Direction. Render these rows as a numbered list, skipping any blank lines. Leave the pictures out of the list.

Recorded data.
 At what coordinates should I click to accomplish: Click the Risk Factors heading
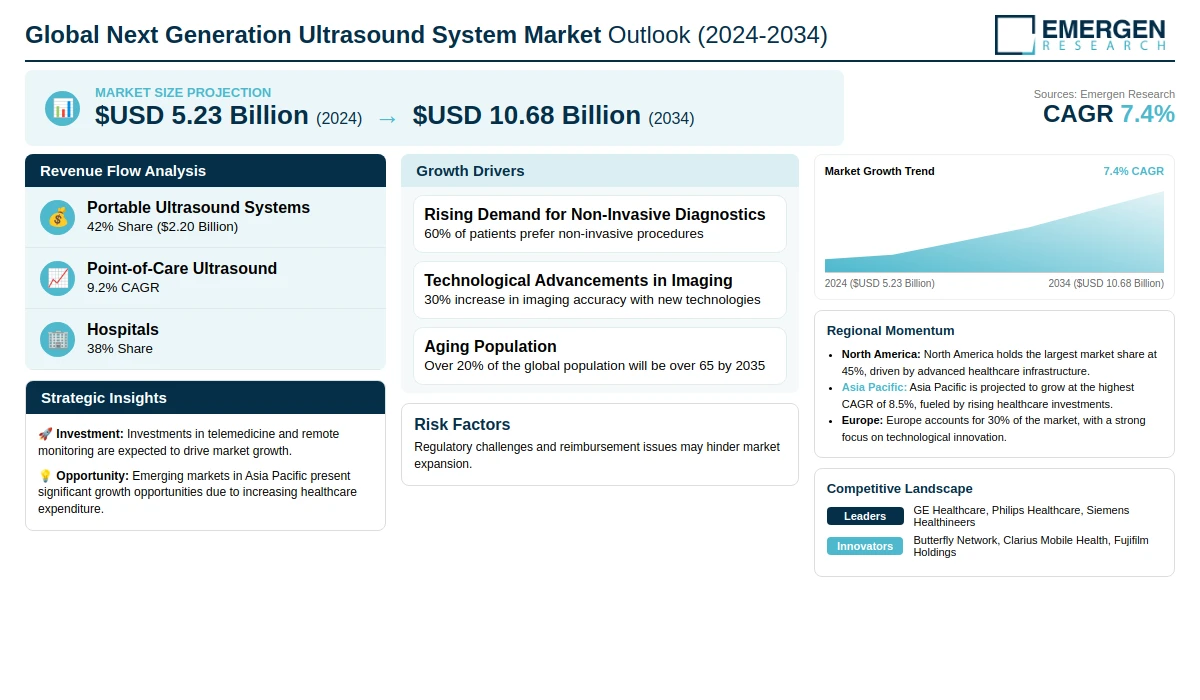[462, 424]
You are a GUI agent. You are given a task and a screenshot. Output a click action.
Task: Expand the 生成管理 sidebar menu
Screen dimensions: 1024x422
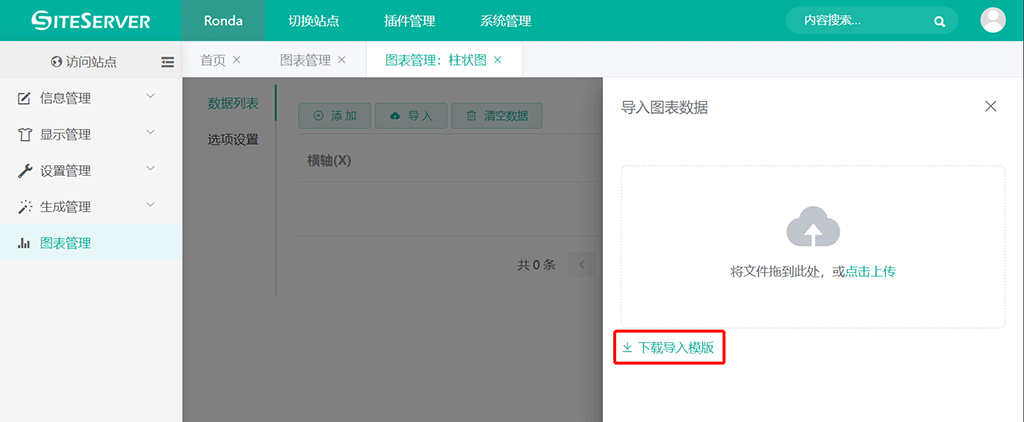pyautogui.click(x=91, y=206)
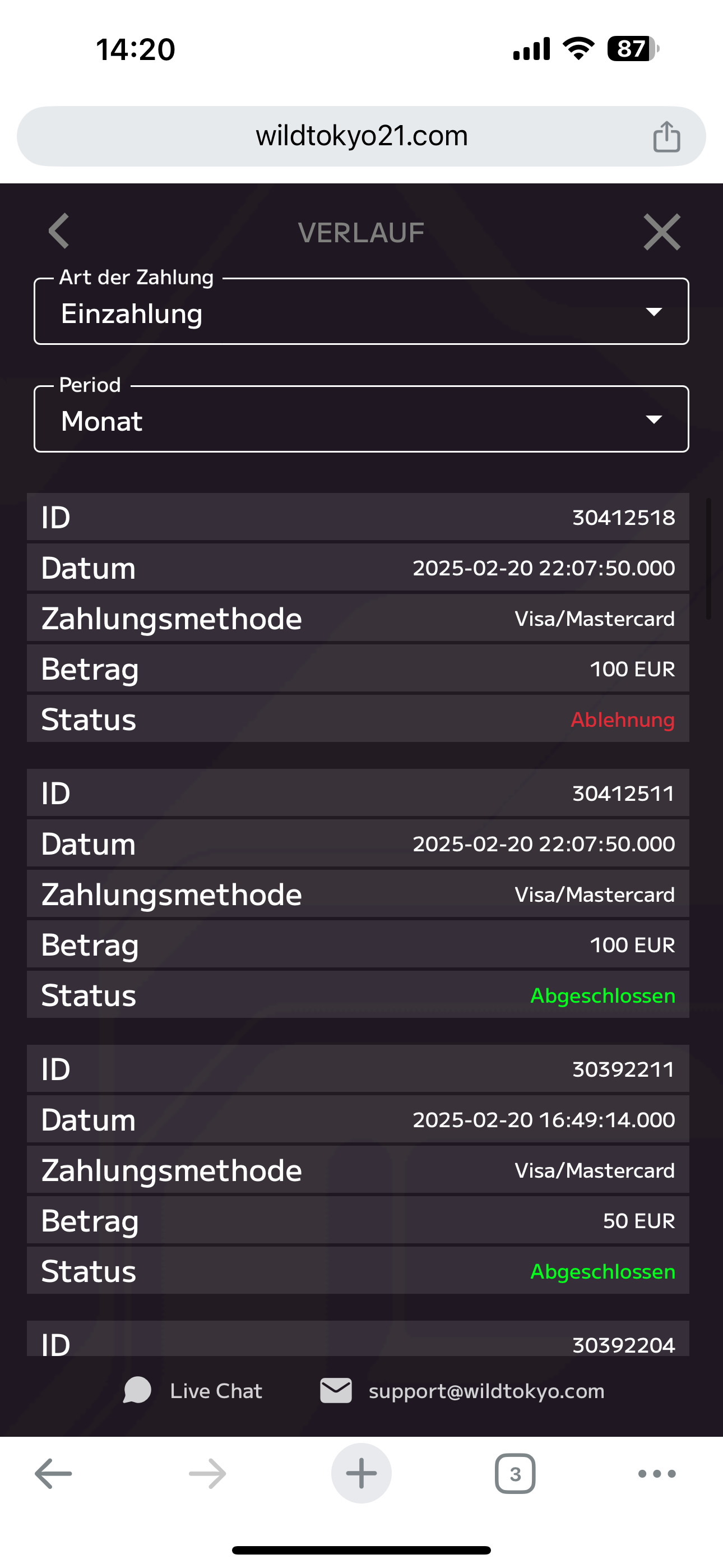Viewport: 723px width, 1568px height.
Task: Close the Verlauf panel
Action: point(661,232)
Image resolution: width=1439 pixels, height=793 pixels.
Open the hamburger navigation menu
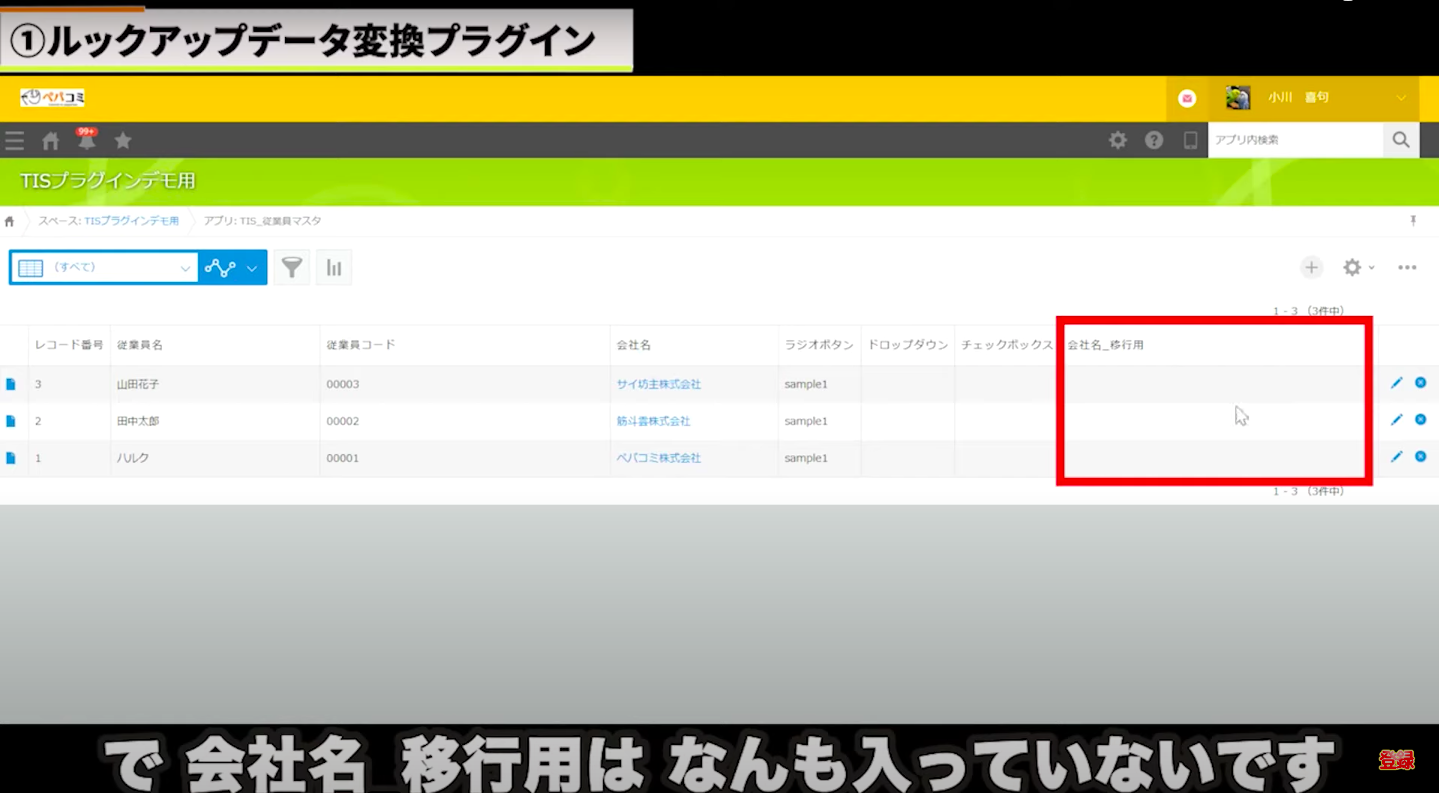pyautogui.click(x=14, y=141)
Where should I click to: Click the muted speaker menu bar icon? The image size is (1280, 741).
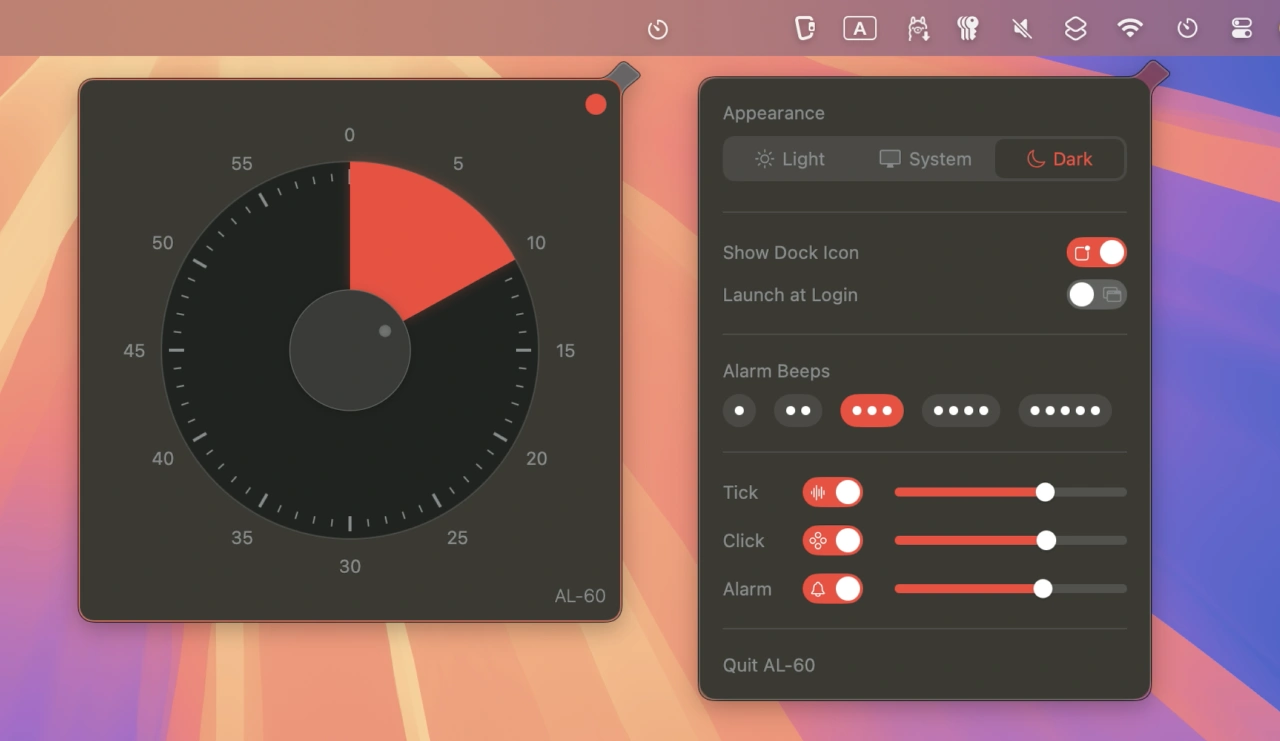pyautogui.click(x=1021, y=29)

Written reply.
1.  At what coordinates should I click to accomplish: Click the Risk Factors heading
2. [462, 424]
3. You are a GUI agent. You are given a task and a screenshot. Output a click action.
4. Task: Expand the 生成管理 sidebar menu
5. Screen dimensions: 1024x422
6. pyautogui.click(x=91, y=206)
7. Viewport: 723px width, 1568px height.
8. Task: Close the Verlauf panel
9. Action: point(661,232)
10. Image resolution: width=1439 pixels, height=793 pixels.
11. Open the hamburger navigation menu
12. pyautogui.click(x=14, y=141)
13. Where should I click to: Click the muted speaker menu bar icon? The image size is (1280, 741).
14. pyautogui.click(x=1021, y=29)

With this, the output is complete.